Page added on June 14, 2010
Create, use, toss
Disposable is a classic example of cradle-to-grave thinking, the design philosophy that has dominated much of humankind’s development. We create something, use it for a while, ship it off to the dump when we are done with it and then just get a new one.
But cradle-to-grave thinking has a critical weakness: it assumes the materials we need to create stuff are available in limitless quantities. It assumes that when we need more of something, we can just keep going back to that magnificent well of resources that is Planet Earth for more.
Of course, that is a false and even dangerous premise. A century of cheap fossil fuel-based energy may have lulled us into the complacent belief that there’s no end to the goodies, but things actually do run out.
When the Brunswick Mine near Bathurst was opened in 1964, it sat on one of the largest zinc deposits in the world. Today, it sits on the brink of closure: the ore body is nearly depleted. Just like fossil fuels, zinc is a non-renewable resource.
In a world of limited and non-renewable resources, cradle-to-grave thinking is short-sighted and short term. Yet it dominates our world more than ever. We’ve catapulted far beyond plastic spoons and paper cups to disposable furniture, electronics and more. Things that used to be repairable are today not worth fixing. In my home, a fax/printer/copier that was new just 16 months ago is junk today, because of chronic paper jamming. It is otherwise perfectly functional, but was clearly designed to be discarded not repaired, because I can’t find someone to fix it.

= Information shown =
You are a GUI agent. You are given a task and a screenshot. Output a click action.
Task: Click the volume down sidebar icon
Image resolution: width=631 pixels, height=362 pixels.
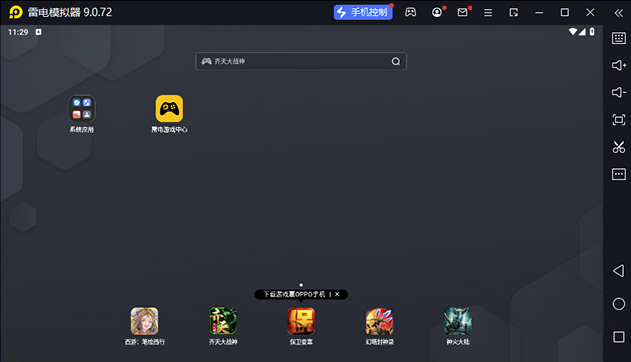[x=619, y=92]
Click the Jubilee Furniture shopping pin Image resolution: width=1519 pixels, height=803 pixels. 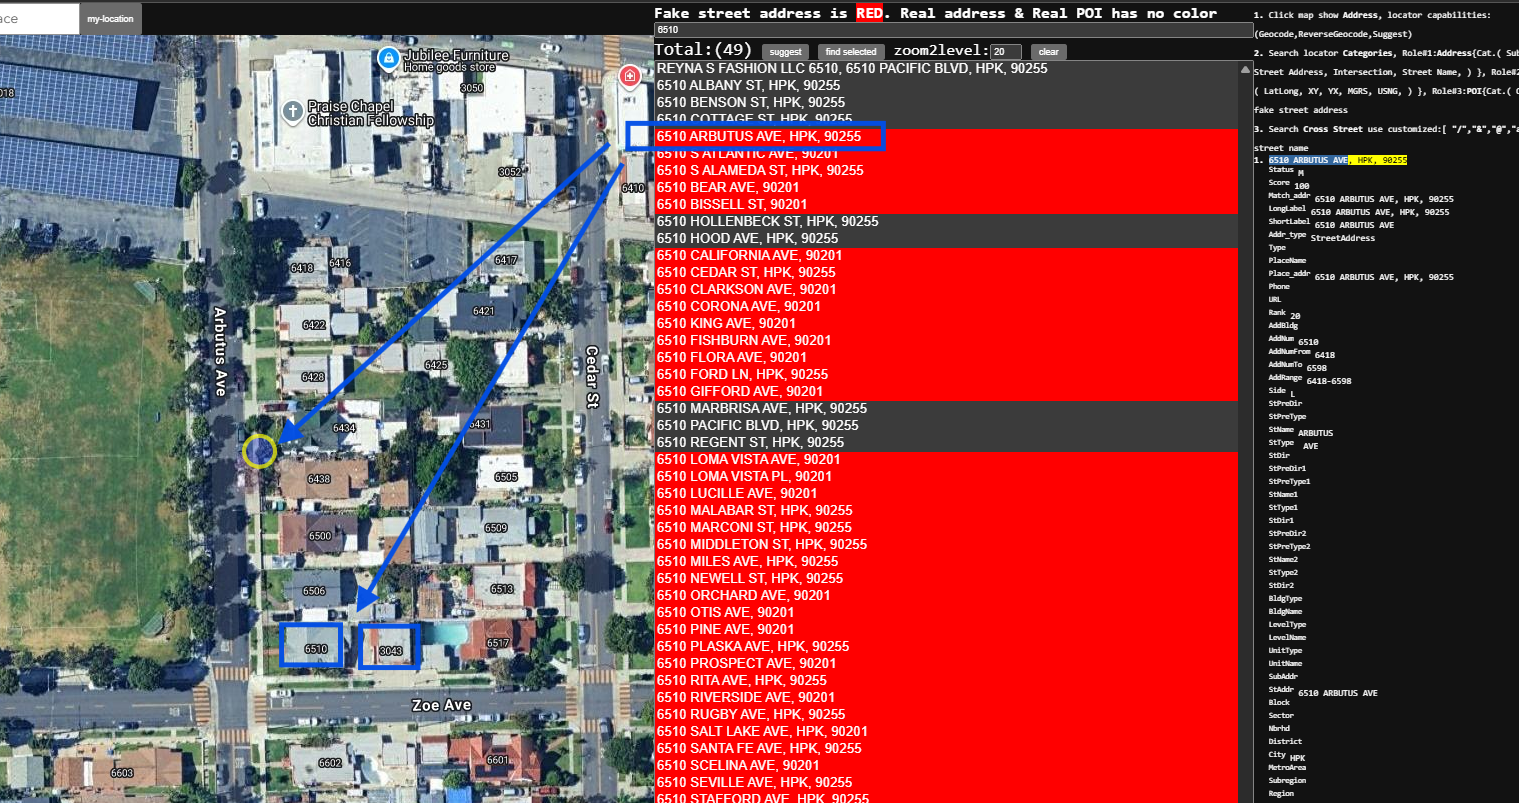[389, 59]
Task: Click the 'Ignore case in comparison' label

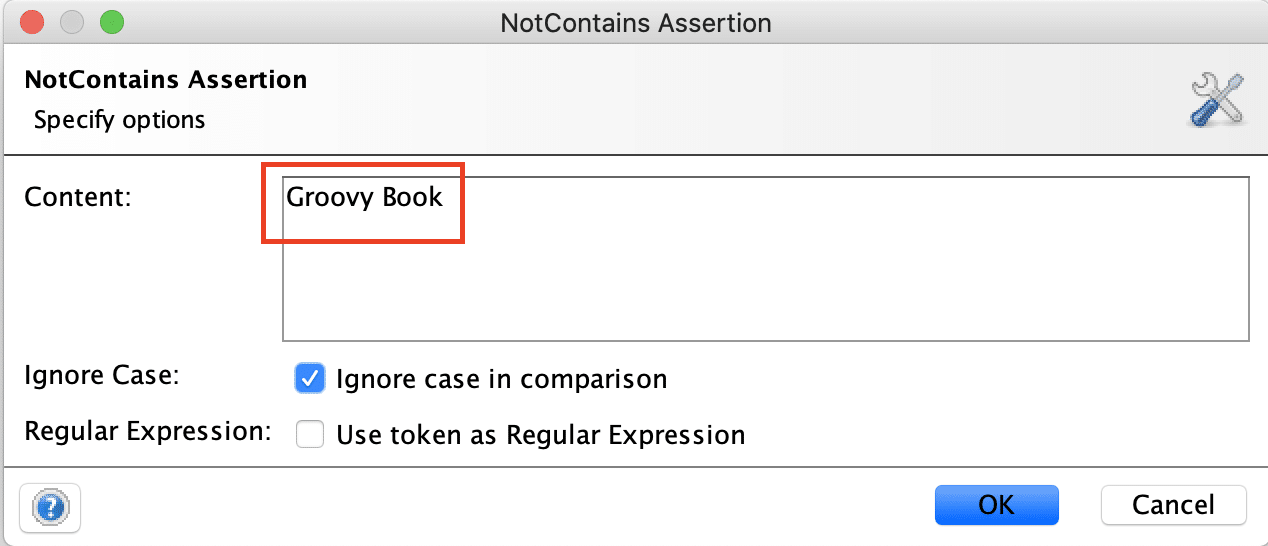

= Tasks to complete =
A - Copy the passage on cradle-to-grave thinking word for word, from "When the Brunswick" to "someone to fix it.".
B - According to the passage on cradle-to-grave thinking, in what year was the Brunswick Mine near Bathurst opened?
C - Continue the passage on cradle-to-grave thinking from its last sentence.

= Results for the exercise =
A -
When the Brunswick Mine near Bathurst was opened in 1964, it sat on one of the largest zinc deposits in the world. Today, it sits on the brink of closure: the ore body is nearly depleted. Just like fossil fuels, zinc is a non-renewable resource.
In a world of limited and non-renewable resources, cradle-to-grave thinking is short-sighted and short term. Yet it dominates our world more than ever. We’ve catapulted far beyond plastic spoons and paper cups to disposable furniture, electronics and more. Things that used to be repairable are today not worth fixing. In my home, a fax/printer/copier that was new just 16 months ago is junk today, because of chronic paper jamming. It is otherwise perfectly functional, but was clearly designed to be discarded not repaired, because I can’t find someone to fix it.

B - 1964

C -
A lesson from nature
Contrast that to the natural world around us, where there is no such thing as waste. In nature, things germinate, hatch or are born. They grow and live. Any products or by-products they generate are used for sustenance by other forms of life. Even when they die, their remains become ingredients for another cycle of life. Everything old becomes new again.
With a successful track record spanning billions of years, nature is a good model for humans to emulate, and that is what authors William McDonough and Michael Braungart propose in their classic book, Cradle to Cradle: Remaking the way we make things. They suggest that we need to design things so that, at the end of their useful lives, they are not discarded but become ingredients for a next generation of products. They suggest that for a truly sustainable world, we need to eliminate the concept of waste. (Visit www.storyofstuff.com for an excellent eye-opener on the true cost of disposable stuff.)
Disposable leads to depletion
In Hot, Flat and Crowded, author Thomas Friedman calls today’s generation the Grasshopper Generation, because it consumes everything in sight. It’s worth being reminded that such excessive consumption tends not to bode well for the next generation of grasshoppers.
A plastic spoon may just be a plastic spoon, but it is a symptom of a throwaway society where short term convenience trumps long term sustainability. In a world of finite resources, disposable leads to depletion.
Perhaps that’s something to remember the next time you’re tempted to reach for a disposable cup, spoon, stir stick, napkin or anything else. Eliminating the concept of waste is a challenge, but here is a good place to begin: rethink the whole notion of disposable.
3 Comments on "Rethinking Disposable"
Daniel Draffen on Mon, 14th Jun 2010 8:30 pm
We occasionally use plastic utensils but we re-use them. Also we just don’t buy a lot of stuff.
Norm on Tue, 15th Jun 2010 8:35 am
In a person’s quest to be ‘more green’ they may focus upon a plastic spoon or plastic bag, then try not to use one. However isn’t a little irrelevant? Its a hydrocarbon thats all, its oil modified by a plasticizer. Meanwhile you are using the equivalent of thousands (or hundreds of thousands) of plastic spoons in your automobile travels. The big waste of hydrocarbons is fuels, for cars and heating, not in plastic spoons. Dont get me wrong, I favor 100% recycling of everything, but that plastic spoon is just a drop in the bucket.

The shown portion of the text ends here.